At the moment the company is expanding rapidly and sooner or later, Olery’s MongoDB cluster won’t be enough to handle the plethora of reviews – between one and two million daily, not to mention the social media integration – that the company needs to crunch through in order to offer the service. Van Duinkerken says he is actively exploring Hadoop and other big data technologies that will help keep Olery at the forefront of providing insights to the leisure and hospitality industry, but “with the extra complexity you get the challenges so far outweigh the benefits,” van Duinkerken says, adding that the company will likely have to adopt a new database architecture by the year’s end.
With everything being stored in the cloud Van Duinkerken said that the company had to adopt a fairly strict security policy, though he believes security is down to the people – perhaps more than the cloud systems themselves.
“We have to select services that are very secure, but more importantly we want people to have complicated passwords, password managers and so forth.

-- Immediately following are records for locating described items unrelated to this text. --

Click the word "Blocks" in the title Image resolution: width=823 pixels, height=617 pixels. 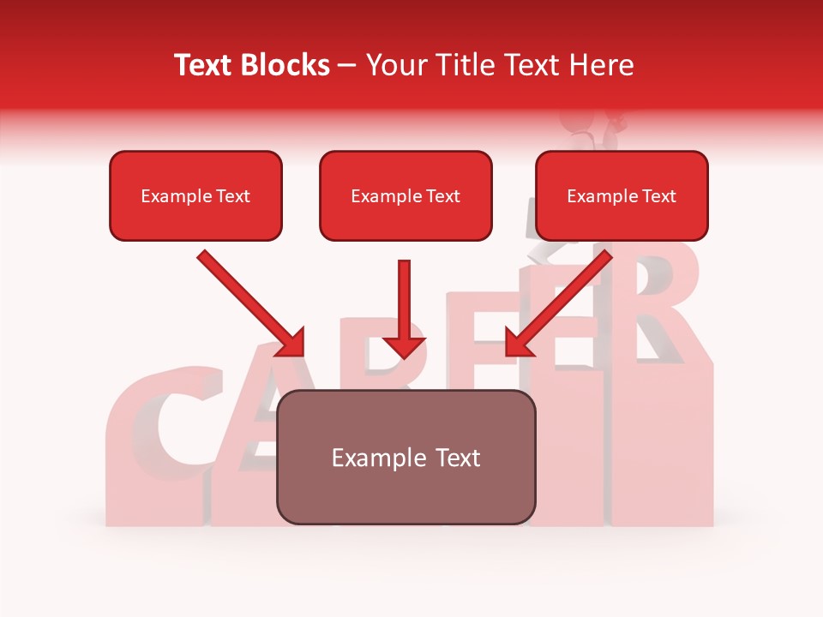pyautogui.click(x=287, y=65)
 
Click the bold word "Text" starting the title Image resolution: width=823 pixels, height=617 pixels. pyautogui.click(x=207, y=65)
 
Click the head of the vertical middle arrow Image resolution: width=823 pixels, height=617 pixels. pyautogui.click(x=404, y=346)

The security’s really in the people,” van Duinkerken says, adding that anyone who is caught violating the company’s policy on password sharing more than twice has to buy dinner for all twenty staff members.
“From a risk perspective, it’s far harder to get into our 37Signals database server and much less likely than it is to lose a password, or even for someone to break open my door and steal my computer or the CEO’s computer,” van Duinkerken says.
Above all, van Duinkerken is excited about the possibilities enabled through emerging cloud services and technologies. Though it’s rare to see any business move 100 per cent into the cloud van Duinkerken says the company’s IT setup undoubtedly offered some significant benefits to the business – particularly by allowing IT to focus on generating new functionality for Olery’s Saas offering, and enabling Sales and Marketing to leverage cloud in order to make them more effective.
“I think it’s pretty cool that Sales and Marketing can make these services work for them without IT even getting involved – even slightly more technical things. That’s the beauty of where the cloud is heading and what it’s enabling us to do,” he says.